- **Texte fourni**:
########
LE GOUVERNEMENT ne nie pas que le mécontentement des Français soit parvenu à un paroxysme. Des sondages ont montré que le nombre des insatisfaits atteint 70 %. Le sens politique de Nicolas Sarkozy lui a fait dire récemment, à propos de la journée du 29 janvier, que les Français ont la liberté constitutionnelle de manifester, façon d’admettre que, s’ils exercent leurs droits, c’est parce qu’ils n’ont pas beaucoup de raisons de se réjouir.
Des risques considérables.
########
- **Section des données**:
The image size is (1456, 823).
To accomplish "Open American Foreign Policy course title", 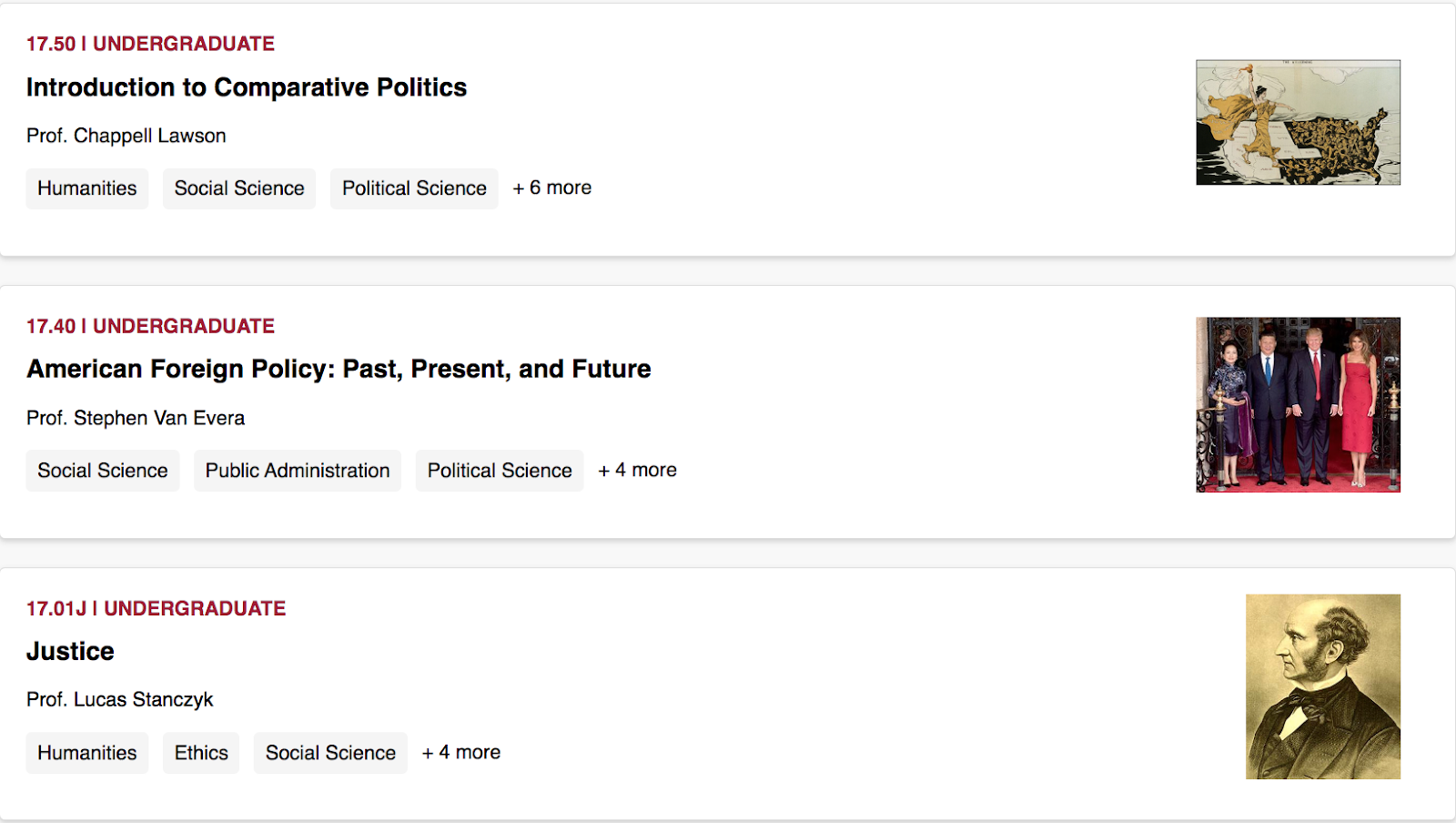I will [339, 369].
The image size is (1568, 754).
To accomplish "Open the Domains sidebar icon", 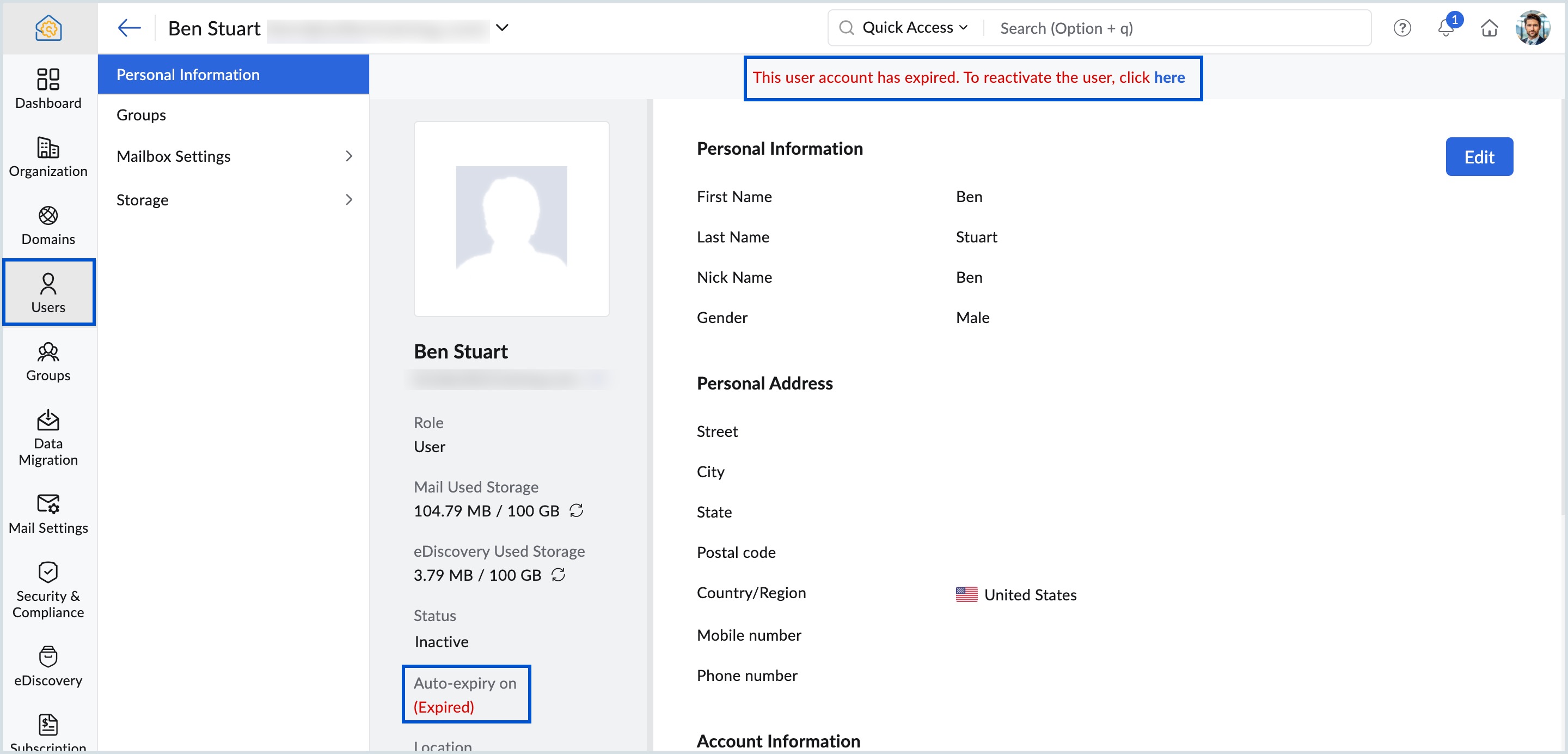I will 48,225.
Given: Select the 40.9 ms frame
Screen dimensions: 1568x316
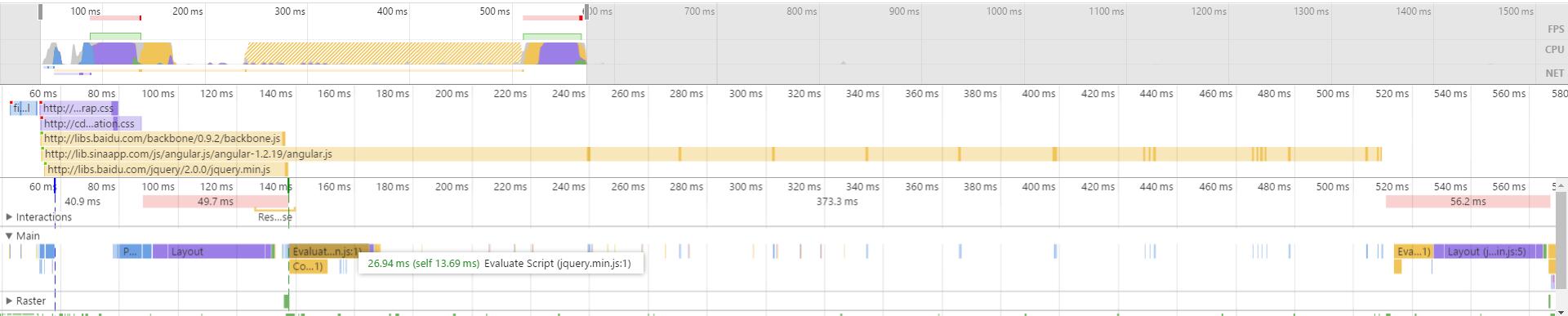Looking at the screenshot, I should pyautogui.click(x=82, y=202).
########
- **Travail à faire**:
Reproduisez fidèlement le passage du texte sur le mécontentement des Français qui commence aux mots "LE GOUVERNEMENT ne" et s'arrête après les mots "Des risques considérables.". Les enregistrements constituent un matériau distinct du texte fourni.

- **Tâche accomplie**:
LE GOUVERNEMENT ne nie pas que le mécontentement des Français soit parvenu à un paroxysme. Des sondages ont montré que le nombre des insatisfaits atteint 70 %. Le sens politique de Nicolas Sarkozy lui a fait dire récemment, à propos de la journée du 29 janvier, que les Français ont la liberté constitutionnelle de manifester, façon d’admettre que, s’ils exercent leurs droits, c’est parce qu’ils n’ont pas beaucoup de raisons de se réjouir.
Des risques considérables.